Et lorsque nous avons retrouvé mon homme, le premier commentaire de la petite à son père a été "C'était trop bien les Parisiennes", et de se dépêcher ensuite de déballer ses sandales !

Ci vediamo ! Baci !

07.07.2008

Dolci momenti...

Un dimanche de bloggeuses que j'attendais avec impatience. Et un programme enthousiasmant ! Je retrouvais d'abord Princesse Audrey momentanément exilée à Paris, Petite Marquise et Fée Clochette.
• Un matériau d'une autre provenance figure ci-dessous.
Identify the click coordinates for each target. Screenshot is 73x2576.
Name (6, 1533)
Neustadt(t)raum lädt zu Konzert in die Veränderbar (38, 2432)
Cela faisait bien longtemps que nous essayions d'organiser ces moments ensemble et l'idée d'un pique-nique dans les jardins du Luxembourg nous a semblé idéale. Et hier, le temps était clément pour que nous profitions de cette jolie journée.

Le rendez-vous était fixé à 13h, et il a fallu que j'arrive quelques minutes en retard... ! Mes trois accolytes étaient resplendissantes devant les grilles du jardin... Nous nous sommes installées autour d'un banc qui devait nous servir de table et avons déballé nos trésors. Le pique-nique prenait des airs de déjeuner gastronomique ! Petite Marquise est un vrai cordon bleu et elle nous avait préparé une succulente quiche provençale et un délicieux taboulé -et Dieu sait qu'il était délicieux puisque normalement, je n'aime pas ça et que là, j'en ai même repris un peu !- et elle avait pensé à un petit plaisir du sud, une "olivade à la tomates" sur du pain au noix... J'en salive encore ! La Fée Clochette nous réservait une belle surprise : du champagne ! Et sans la moindre concertation, j'avais apporté des coupes en plastique parce que je n'avais plus de gobelets chez moi ! La meilleure amie d'Audrey nous a rejoint juste à temps pour boire quelques bulles ! Et en dessert, une salade de pêches maison, et des fruits rouges... !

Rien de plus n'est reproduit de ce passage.